In years past, the best player on the best team was an easy way to award the MVP trophy. In recent years, Jokic has completely and utterly torched that narrative because he’s so clearly been the best player in the world that people have had to rethink their way of thinking. I still think he’s the best player in the world this year, but the gap shrunk this year with SGA. It wasn’t anything Jokic did wrong. He got better offensively! He also got slightly worse defensively and the Nuggets have fallen off a cliff on that end of the floor. He’s not entirely absent from those issues, even though it’s a failing of Denver’s roster and defensive coaching that he’s even put into that position.
It’s pretty clear that Jokic and SGA are going to finish top two this year, so let’s see where they rank among the last five years of Top Two MVP finishers in a host of metrics:
Jokic won the award in 2020-21, 2021-22, and 2023-24. In retrospect, every number says that he should have won over Joel Embiid in all three seasons, and it seems like the voter fatigue really caught up with Jokic in that third straight MVP caliber season. 2022-23 should have absolutely gone to Jokic, and we would be talking about a four-time MVP right now.

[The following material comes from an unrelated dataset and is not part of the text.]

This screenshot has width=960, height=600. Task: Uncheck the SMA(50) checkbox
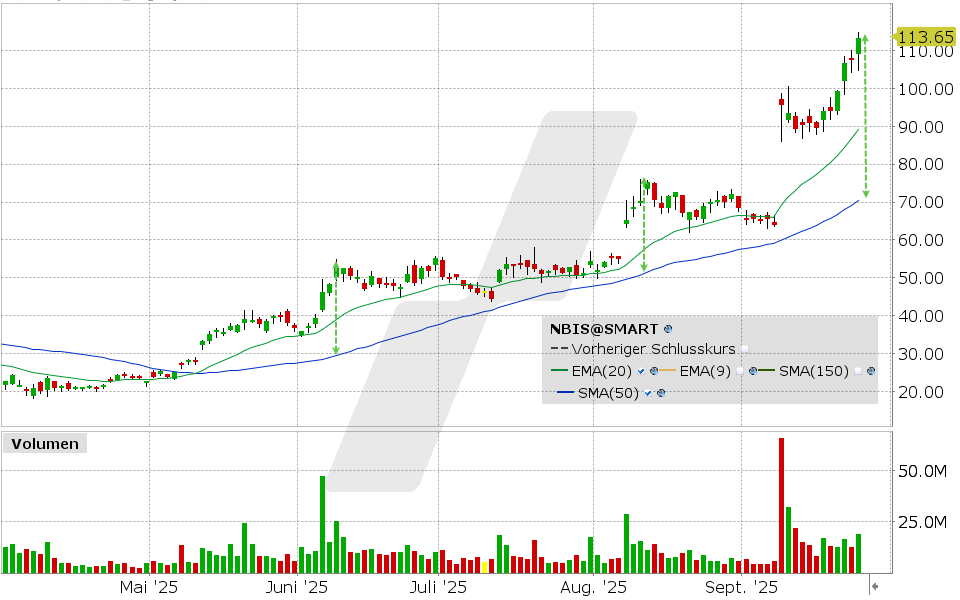pos(648,392)
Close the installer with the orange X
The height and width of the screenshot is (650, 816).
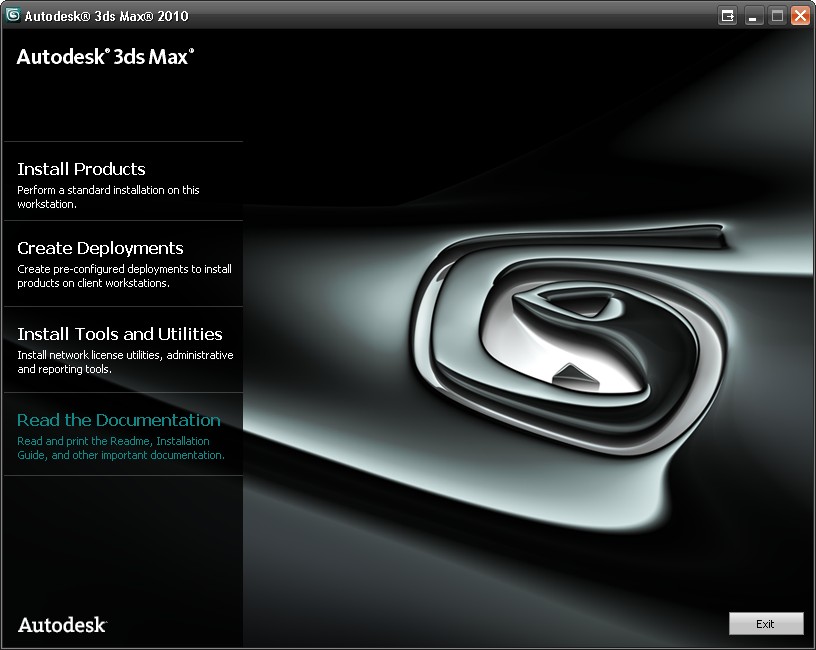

Order was restored again in 2023-24 vs SGA, but already, SGA was starting to put up more of a fight in those metrics than Embiid ever could.
Now, this season, SGA is straight up leading Jokic in four of those five categories. Jokic is no longer the advanced stats king at the top of the mountain. SGA is right there with him and has put together quite an impressive season.
Remember how betrayed Nuggets fans felt about Jokic not winning MVP the year they were the top seed when it was clearly Jokic’s best season to that point? That’s how Thunder fans feel about SGA this season. He’s put up incredible per game numbers, matched efficiency with Jokic, and even matched or exceeded the advanced metrics. It’s really the first time in the last five years that this has happened while Jokic has been in the league. Nobody else has deserved to win it over Jokic more than SGA does right now.
For that reason, it looks like SGA is going to win the award. This isn’t some token MVP being handed out. Nuggets fans can complain at they want about grifting and free throws and having a better team and whatever. It just doesn’t matter. It’s felt like this was OKC’s year for some time now, and SGA is the leader of their squad. They’re far and away the best team in the West, and to me, they’re the best team in the league.
It does NOT make SGA a better player than Jokic. Again, nobody serious disputes that Jokic is the best player in the world. Still, it might make SGA more impactful in this specific season.